North by Northwest. Essential viewing for anyone who enjoys thrillers. Smarmy ad executive Roger Thornhill (Cary Grant) is mistaken for someone else, leading to a coordinated effort to take him out. With a momentum that never stops, Hitchcock’s 1959 opus features stupendous action, romance, comedy, and a dash of political commentary. It perfected that kind of “man on the run” story to the degree that every film of that subgenre since has been trying to gain even a shred of its energy. Few fall flatter in the attempt than Beckett.
It’s certainly not for a lack of acting talent. At the outset, Beckett has a strong enough chemistry between its title character and his girlfriend April (Alicia Vikander), who are vacationing in Greece, to build upon. Direction from Luca Guadagnino collaborator Ferdinando Cito Filomarino serves the opening section quite well. Beckett and April’s relationship feels rocky, though ultimately loving. They’re a couple the audience might be open to following on a conspiracy-ridden adventure. It certainly would be a shame if Beckett fell asleep at the wheel and led to April dying.
Yep, we get hardly more than 10 minutes with Vikander before Filomarino and screenwriter Kevin A. Marino have her fridged via Beckett careening off a cliff into a seemingly abandoned house. It’s an apt metaphor for a film that flies off the road early on. Supplementation for this notion comes when Beckett returns to the house, passively planning to kill himself when two Greek police officers appear and fire at him for witnessing something he wasn’t supposed to be. Beckett doesn’t run, he stumbles.
From one set piece or plot point to the next, John David Washington tries his best to make his character work, yet that sense of overwhelming stumbling never leaves. Beckett is no kite in a storm. Witnessing the two Greek officers chase him down as he tries to get to the U.S. Embassy and figure out what’s going on, it has all the excitement of watching a mall-walking competition. Things only get worse when Beckett encounters anti-fascist activist Lena (Vicky Krieps, also let down by the material).

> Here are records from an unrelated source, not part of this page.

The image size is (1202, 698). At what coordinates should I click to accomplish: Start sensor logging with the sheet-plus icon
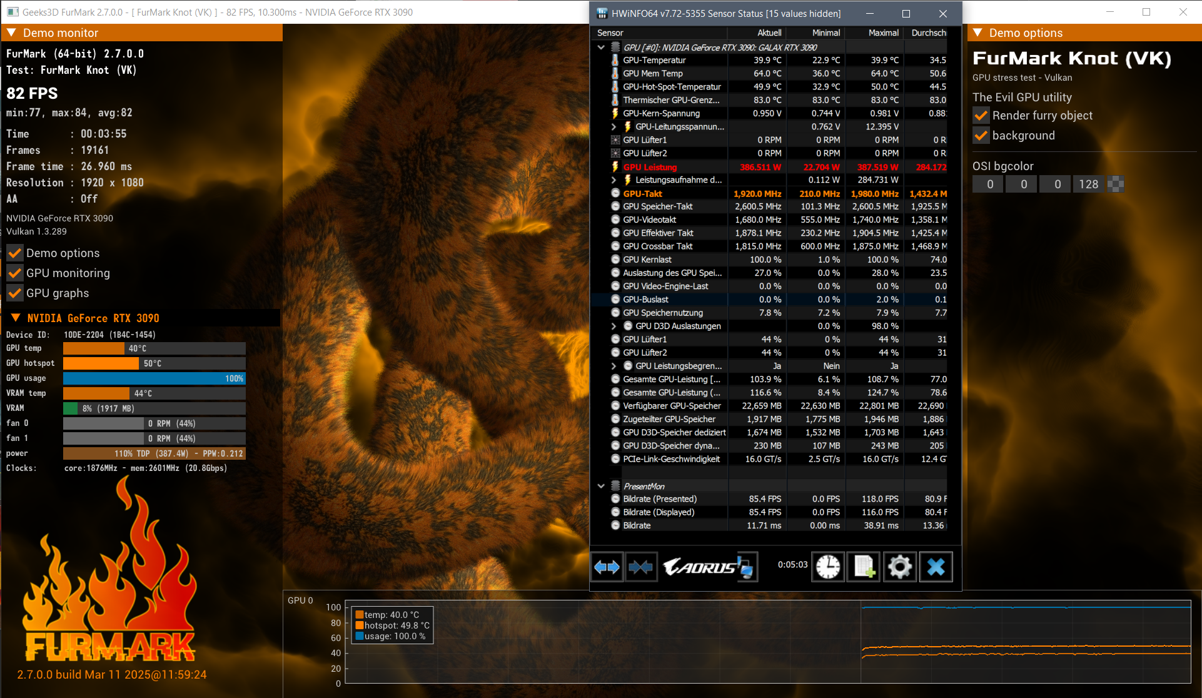(864, 567)
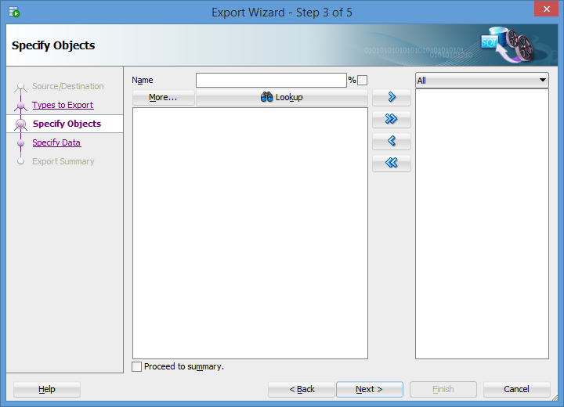Click the Specify Data step bullet icon
This screenshot has width=564, height=407.
pos(21,143)
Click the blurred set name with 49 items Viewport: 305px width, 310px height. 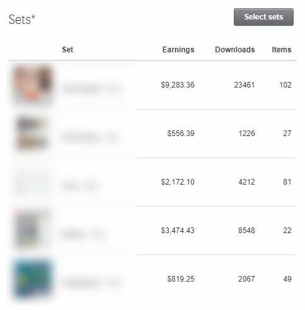coord(92,283)
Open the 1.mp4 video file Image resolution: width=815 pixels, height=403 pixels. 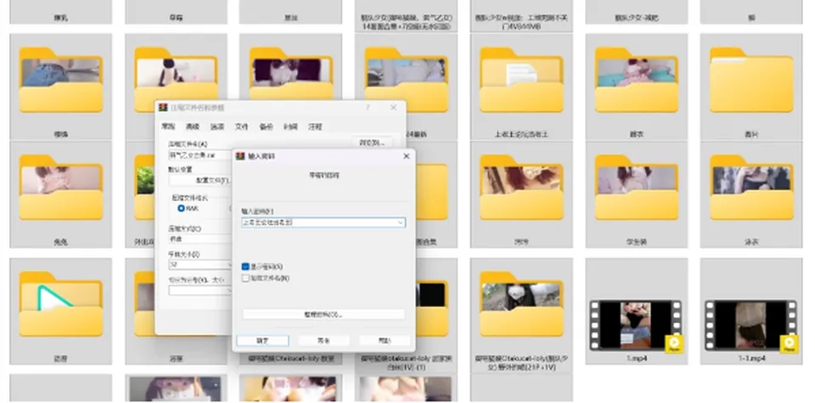click(x=636, y=326)
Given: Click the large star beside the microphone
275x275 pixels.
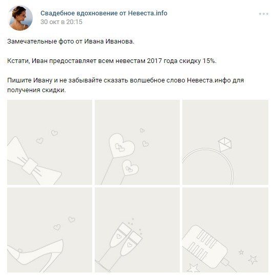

An aimless film is bad enough. An aimless film that’s somehow also trying to say something is worse. Somehow along the way, Beckett co-opts anti-fascism as its modus operandi. Not in the way that it actually seems to believe in those ideals, however. More in the sense that they’re taking a popular topic of the political moment to artificially attach weight to a lifeless dud.
It’s a great shield for criticism should the creatives get defensive, I’ll give them that. And if they were to get defensive, I’d raise them an unbelievably ill-advised action sequence that takes place during a protest-turned-riot by the police as Beckett tries to get away from the police. As tragedy plays out in the background, dizzying cinematography and a score full of discordant percussion want to make it look “cool”. A protest is treated like Bill Murray trying to acclimate to Japan.
Beckett almost redeems itself with a late-in-the-game appearance from Boyd Holbrook. Playing a wormy government spook, Holbrook is hilarious in this role just for how cynical the character is. This character’s subplot comes close to some sort of commentary on how the international government views revolutions. Close, but no cigar, because the rest of the movie is Beckett.
Beckett is a lifeless affair. Not diverting enough to be dumb fun, not smart enough to be thought-provoking. Not worth clicking play on Netflix. At least we can thank them for keeping this kind of inert sludge out of the multiplex. – James Preston Poole
Beckett is now streaming on Netflix.